I also think Christmas can mean different things to different people. For one thing, it’s full of innocent, wholesome fun. My parents are religious but they treat the holiday as a secular one. We did the “let’s leave cookies out for Santa” thing when I was little. It was fun. We make Christmas cookies and give them out as gifts. That’s fun. My parents still get a big-ass tree and do it up all pretty because it’s fun. It’s fun to put on the Temptations Christmas and Nat King Cole albums every year. It’s fun to drink egg nog and wrap presents late into the night. It’s fun to go driving around to look at Christmas decorations in the neighborhood. These are the kinds of things that–for me–Christmas is about. I won’t let the un-fun stuff–like the chaotic shopping–ruin what is fun.
It does make you a grinch if you won’t let others have their fun without displaying your disdain. There is no need to tell people they are celebrating the “wrong way”…that’s entirely too judgemental and wrong.
I’m tired of people thinking that starving, dying, and abused people have a colossul monopoly on pain. We all suffer from pain. A person who just lost their job has pain. A person who just found out their spouse has been unfaithful has pain. A person who just lost their beloved cat has pain. A person is stressed out by their job and family has pain. They have a roof over their head and food in their bellies, but they still have pain. And a thoughtful gift could lift their spirits.
Sure, I can send ten bucks to UNICEF to help a child I’ve never met eat. Or I can use that ten bucks to buy something special for someone I love…who maybe I don’t get to see but once a year. Maybe I’ll use that ten dollars to buy a necklace for a niece, and fifty years from now she’ll find it in a drawer and remember that her Auntie Monstro was thinking about her. Maybe fifty years from now, she’ll need to know that.
A friend on the board sent me a book. The book cost her some money. Money that she could have donated to church or to a charity, or used to start a massive petition to Do Something Big and Important. But instead, she decided to spend it on me, so that I–a person she doesn’t know–could feel better. Who are you to say that that isn’t something that matters? It matters to me! One day someone will do something nice for you, and you’ll be glad that they didn’t decide to pass you over for an anonymous kid in Bumfuckastan.
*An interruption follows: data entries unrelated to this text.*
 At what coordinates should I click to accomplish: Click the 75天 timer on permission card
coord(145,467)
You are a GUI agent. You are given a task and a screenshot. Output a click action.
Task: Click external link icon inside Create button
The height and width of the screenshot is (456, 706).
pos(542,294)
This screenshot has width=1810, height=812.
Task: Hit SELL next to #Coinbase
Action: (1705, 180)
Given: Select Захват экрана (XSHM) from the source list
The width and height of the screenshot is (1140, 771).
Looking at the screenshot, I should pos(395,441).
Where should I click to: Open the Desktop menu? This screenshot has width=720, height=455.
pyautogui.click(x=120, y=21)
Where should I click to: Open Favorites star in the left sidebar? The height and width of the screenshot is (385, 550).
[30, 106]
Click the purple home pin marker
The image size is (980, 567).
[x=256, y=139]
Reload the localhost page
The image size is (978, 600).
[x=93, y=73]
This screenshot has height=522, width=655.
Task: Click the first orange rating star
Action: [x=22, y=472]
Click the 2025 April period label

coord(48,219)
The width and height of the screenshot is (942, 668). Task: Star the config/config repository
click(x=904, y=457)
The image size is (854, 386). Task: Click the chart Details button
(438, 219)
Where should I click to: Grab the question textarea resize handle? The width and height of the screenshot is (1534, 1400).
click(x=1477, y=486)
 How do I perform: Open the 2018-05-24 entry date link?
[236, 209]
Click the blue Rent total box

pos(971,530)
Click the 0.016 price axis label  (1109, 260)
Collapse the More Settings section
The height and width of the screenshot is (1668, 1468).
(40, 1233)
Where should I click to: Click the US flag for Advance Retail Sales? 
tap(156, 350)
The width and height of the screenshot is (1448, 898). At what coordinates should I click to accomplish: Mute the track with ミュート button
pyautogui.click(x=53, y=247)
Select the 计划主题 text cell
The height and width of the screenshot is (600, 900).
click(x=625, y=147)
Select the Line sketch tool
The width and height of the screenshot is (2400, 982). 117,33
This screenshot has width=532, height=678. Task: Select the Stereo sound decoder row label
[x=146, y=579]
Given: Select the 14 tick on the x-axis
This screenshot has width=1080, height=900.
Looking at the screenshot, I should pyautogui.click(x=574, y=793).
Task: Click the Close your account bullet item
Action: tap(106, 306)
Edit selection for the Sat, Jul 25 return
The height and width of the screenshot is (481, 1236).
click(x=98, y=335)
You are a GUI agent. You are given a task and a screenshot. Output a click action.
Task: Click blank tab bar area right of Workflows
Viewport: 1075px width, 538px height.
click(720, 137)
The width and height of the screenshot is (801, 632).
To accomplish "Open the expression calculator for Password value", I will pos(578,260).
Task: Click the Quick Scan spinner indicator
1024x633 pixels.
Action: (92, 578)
In some ways, you could be talking about my family. The tree is all ready up, my mother started asking for finalized wish lists in October, and even though I’m the only non-Christian in the group, Jesus most likely won’t even get an honorable mention on Dec. 25. You know what? We like it this way. Twice a year (Christmas and birthdays) we all go out and buy each other some of the things that we want and need. We get together in one place, eat lots of food, exchange gifts, and tell stories. I’m not seeing the horror in this practice.
We give with our hearts, worry about the starving and poor and live regular lives for the majority of the year. What’s wrong with taking a a couple of days to a month off and buying crap for your loved ones just because they want it? Yes, the money spent on junk could be spent helping people, but we could also spend our vacation money, or tuition fund, or bigger house funds helping people too. There’s nothing wrong with doing something nice for yourself and your close friends and family every once in awhile. If you want to give donations, or if you hate Christmas then fine. It was tacky for people that don’t like your beliefs and practices to look down on you and lecture, and it’s still tacky for you to do it to anyone else.
Must wash eyes and brain with bleach. Then I will sit in the corner with a marker writing “Must not click links again, EVER” on the wall. This will happen after I clean the hot chocolate I WAS drinking off the monitor, keyboard and the cat.
::shudder::
If you can’t think of a more apt reply than a direct link to the grossest sort of visual potty humor, Isla_Lund, then maybe you just aren’t cut out for this board. You’ve certainly been warned enought times. This is the first time I can remember when “stop crapping on the board” is so literal.